Les enseignants affiliés au Cnapeste et  radiés au niveau de la wilaya de Blida ont été les derniers à avoir rejoint, hier, leurs établissements et leurs postes, après avoir soumis des demandes individuelles de réintégration à leurs administrations respectives. Dimanche dernier, seuls 154 enseignants l’avaient fait sur les 580 grévistes qui ont reçu les décisions de révocation de la part du contrôleur financier.

Contacté, hier, le secrétaire général du Cnapeste, Salim Oulha, a confirmé le retour « complet » des enseignants, considérant qu’il « ne reste désormais qu’un volet paperasse à finaliser », dans l’attente de la tenue, au plus tard lundi prochain, d’une séance de travail, sans doute la dernière, avec le ministère de tutelle afin de signer le procès-verbal final d’entente.
Pour sa part, le secrétaire national chargé de l’information auprès du même syndicat,  Messaoud Boudiba, a lui aussi confirmé la réintégration pleine et entière de l’ensemble des enseignants radiés et leur retour à leurs postes.
Rappelons que le ministère de l’Education nationale avait fait savoir que toutes les facilitations ont été accordées aux enseignants radiés à condition de déposer des recours individuels, conformément à la loi, et que des instructions ont été données pour leur réintégration immédiate.

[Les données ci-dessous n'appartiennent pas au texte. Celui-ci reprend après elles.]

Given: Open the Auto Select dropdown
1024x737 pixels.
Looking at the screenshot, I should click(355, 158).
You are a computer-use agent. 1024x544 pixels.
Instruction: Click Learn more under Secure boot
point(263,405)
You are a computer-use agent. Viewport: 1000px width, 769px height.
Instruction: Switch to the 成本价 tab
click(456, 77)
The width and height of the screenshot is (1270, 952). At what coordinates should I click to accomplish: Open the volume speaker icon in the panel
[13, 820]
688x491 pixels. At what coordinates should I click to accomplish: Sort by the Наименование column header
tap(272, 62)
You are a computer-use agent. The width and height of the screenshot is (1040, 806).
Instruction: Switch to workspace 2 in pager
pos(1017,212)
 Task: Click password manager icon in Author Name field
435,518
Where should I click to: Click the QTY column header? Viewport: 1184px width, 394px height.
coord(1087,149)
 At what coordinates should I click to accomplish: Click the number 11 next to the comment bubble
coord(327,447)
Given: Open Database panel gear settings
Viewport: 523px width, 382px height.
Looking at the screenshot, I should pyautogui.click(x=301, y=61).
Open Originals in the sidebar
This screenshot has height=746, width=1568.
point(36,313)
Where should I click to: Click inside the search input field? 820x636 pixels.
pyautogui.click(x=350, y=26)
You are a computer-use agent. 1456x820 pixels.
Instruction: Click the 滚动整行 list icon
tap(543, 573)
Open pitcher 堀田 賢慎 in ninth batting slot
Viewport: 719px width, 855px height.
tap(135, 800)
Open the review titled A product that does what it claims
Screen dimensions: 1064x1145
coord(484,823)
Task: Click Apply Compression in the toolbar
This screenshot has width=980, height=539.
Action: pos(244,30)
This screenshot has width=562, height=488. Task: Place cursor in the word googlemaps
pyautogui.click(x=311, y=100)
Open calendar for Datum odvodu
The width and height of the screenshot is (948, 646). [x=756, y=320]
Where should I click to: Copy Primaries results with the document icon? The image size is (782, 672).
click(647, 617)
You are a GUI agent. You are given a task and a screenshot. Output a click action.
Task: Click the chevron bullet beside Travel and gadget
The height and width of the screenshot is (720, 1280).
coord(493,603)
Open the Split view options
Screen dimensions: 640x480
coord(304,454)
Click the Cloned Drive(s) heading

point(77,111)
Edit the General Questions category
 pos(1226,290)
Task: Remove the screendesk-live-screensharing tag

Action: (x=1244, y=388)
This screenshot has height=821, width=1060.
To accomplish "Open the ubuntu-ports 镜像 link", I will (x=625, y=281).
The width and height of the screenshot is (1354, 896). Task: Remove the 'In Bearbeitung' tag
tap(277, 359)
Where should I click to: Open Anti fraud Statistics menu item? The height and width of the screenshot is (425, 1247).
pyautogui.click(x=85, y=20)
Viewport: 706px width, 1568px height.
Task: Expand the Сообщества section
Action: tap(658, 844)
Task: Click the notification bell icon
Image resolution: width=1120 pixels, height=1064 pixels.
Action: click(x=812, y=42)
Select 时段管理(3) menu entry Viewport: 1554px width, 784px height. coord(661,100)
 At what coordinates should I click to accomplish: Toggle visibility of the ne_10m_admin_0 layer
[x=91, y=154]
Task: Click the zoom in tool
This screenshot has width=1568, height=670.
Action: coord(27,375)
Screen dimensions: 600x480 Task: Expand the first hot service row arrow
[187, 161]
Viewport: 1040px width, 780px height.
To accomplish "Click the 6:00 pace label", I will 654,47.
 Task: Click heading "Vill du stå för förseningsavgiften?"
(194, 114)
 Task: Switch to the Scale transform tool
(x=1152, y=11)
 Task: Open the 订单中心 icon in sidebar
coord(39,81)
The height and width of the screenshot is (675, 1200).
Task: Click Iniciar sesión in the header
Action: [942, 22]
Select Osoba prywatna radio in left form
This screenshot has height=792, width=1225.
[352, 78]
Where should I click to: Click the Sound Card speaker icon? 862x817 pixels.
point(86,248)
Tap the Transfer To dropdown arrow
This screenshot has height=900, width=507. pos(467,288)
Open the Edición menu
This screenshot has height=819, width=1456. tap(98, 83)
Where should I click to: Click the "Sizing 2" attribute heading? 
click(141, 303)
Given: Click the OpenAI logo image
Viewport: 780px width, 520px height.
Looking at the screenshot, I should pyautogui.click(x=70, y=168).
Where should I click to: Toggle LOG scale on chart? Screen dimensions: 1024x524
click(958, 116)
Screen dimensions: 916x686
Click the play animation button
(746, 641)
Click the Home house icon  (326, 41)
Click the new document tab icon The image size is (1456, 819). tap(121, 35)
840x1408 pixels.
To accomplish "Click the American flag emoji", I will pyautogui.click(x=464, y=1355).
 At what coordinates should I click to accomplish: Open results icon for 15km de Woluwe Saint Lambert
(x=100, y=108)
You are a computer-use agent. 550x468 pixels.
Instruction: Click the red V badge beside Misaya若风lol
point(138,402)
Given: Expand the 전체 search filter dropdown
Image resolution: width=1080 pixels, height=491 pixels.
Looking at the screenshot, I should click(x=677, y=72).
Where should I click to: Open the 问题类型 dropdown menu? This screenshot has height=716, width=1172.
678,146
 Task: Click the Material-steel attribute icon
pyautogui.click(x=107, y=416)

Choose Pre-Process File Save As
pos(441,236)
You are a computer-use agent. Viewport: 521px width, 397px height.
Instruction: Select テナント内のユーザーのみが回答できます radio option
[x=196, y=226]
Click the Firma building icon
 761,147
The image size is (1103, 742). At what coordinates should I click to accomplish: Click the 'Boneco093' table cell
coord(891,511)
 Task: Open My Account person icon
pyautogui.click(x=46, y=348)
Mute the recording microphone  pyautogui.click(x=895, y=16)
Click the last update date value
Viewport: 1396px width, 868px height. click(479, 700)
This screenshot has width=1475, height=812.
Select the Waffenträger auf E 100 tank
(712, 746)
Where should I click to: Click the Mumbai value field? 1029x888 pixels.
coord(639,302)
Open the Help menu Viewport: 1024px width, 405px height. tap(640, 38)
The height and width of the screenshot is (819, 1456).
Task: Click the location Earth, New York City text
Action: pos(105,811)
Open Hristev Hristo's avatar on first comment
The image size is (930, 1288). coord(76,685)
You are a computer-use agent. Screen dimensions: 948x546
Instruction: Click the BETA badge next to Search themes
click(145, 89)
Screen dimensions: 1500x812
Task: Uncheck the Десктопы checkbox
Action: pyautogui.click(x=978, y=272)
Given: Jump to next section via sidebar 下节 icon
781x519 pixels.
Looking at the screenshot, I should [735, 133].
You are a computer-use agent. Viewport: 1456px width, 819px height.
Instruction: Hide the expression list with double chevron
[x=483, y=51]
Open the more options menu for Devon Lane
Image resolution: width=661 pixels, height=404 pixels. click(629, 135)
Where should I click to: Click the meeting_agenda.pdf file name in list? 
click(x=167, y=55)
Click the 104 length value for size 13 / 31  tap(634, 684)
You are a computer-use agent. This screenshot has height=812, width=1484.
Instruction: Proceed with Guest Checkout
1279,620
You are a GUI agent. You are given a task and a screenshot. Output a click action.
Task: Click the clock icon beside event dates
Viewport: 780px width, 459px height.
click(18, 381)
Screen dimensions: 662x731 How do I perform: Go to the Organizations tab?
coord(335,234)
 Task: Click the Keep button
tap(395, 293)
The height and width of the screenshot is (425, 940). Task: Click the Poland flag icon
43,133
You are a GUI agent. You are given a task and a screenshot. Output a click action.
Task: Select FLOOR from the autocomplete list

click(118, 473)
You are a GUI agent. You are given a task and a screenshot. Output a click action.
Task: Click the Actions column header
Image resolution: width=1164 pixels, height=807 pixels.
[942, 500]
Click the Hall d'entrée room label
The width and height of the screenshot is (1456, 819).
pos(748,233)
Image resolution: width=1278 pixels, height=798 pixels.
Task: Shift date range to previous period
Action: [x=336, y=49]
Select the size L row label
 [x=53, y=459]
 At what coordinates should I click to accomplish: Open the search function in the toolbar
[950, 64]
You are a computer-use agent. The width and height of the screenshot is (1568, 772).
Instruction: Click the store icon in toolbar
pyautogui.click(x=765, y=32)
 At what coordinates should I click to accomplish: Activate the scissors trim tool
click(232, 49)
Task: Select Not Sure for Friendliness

Mais est-ce pour autant la fin de toute velléité revendicative de la part du Cnapeste ? À cette question, M. Boudiba estime que c’est au conseil national du syndicat de se prononcer et de déterminer s’il a obtenu pleine satisfaction sur l’ensemble de ses revendications.
« C’est au conseil national de trancher et de dire ce que nous avons arraché à la ministre de l’Education nationale », dit-il. Une session du conseil national devrait, à ce titre, se tenir, selon  M. Boudiba, dès la signature du procès-verbal final, ce qui devrait avoir lieu « dimanche ou lundi prochains », estime-t-il.
D’autre part, si le Cnapeste a pris part, hier matin, à une réunion de travail avec le ministère de tutelle, aux côtés de l’ensemble des syndicats du secteur, celle qui devait mettre face à face
Mme Benghebrit et le Cnapeste a été reportée, la ministre de l’Education nationale ayant été appelée à prendre part à un Conseil de gouvernement le même jour. Plus tôt, M. Boudiba avait assuré que le « Cnapeste œuvre en faveur du règlement des crises », non sans appeler les pouvoirs publics à « saisir cette occasion pour prendre en charge les revendications des enseignants afin que ces derniers n’aient plus à recourir à la grève», considérant que les décisions de radiation «ont été prises sur la base d’une procédure illégale ». La dernière séance de travail entre le syndicat et la ministre de tutelle remonte au 5 mars dernier. Elle s’était achevée par un accord sur le maintien de la séance ouverte jusqu’à la signature du procès-verbal final. Lors de cette rencontre, ont été examinées les préoccupations socioprofessionnelles et le contenu des procès-verbaux introduits dans l’avis de grève. Au menu des discussions également, l’évaluation des répercussions de la grève illimitée sur la famille de l’éducation. D’ailleurs, Mme Benghebrit avait réaffirmé à ses hôtes la politique du ministère dans ses relations avec le partenaire social, basée sur le dialogue et la concertation.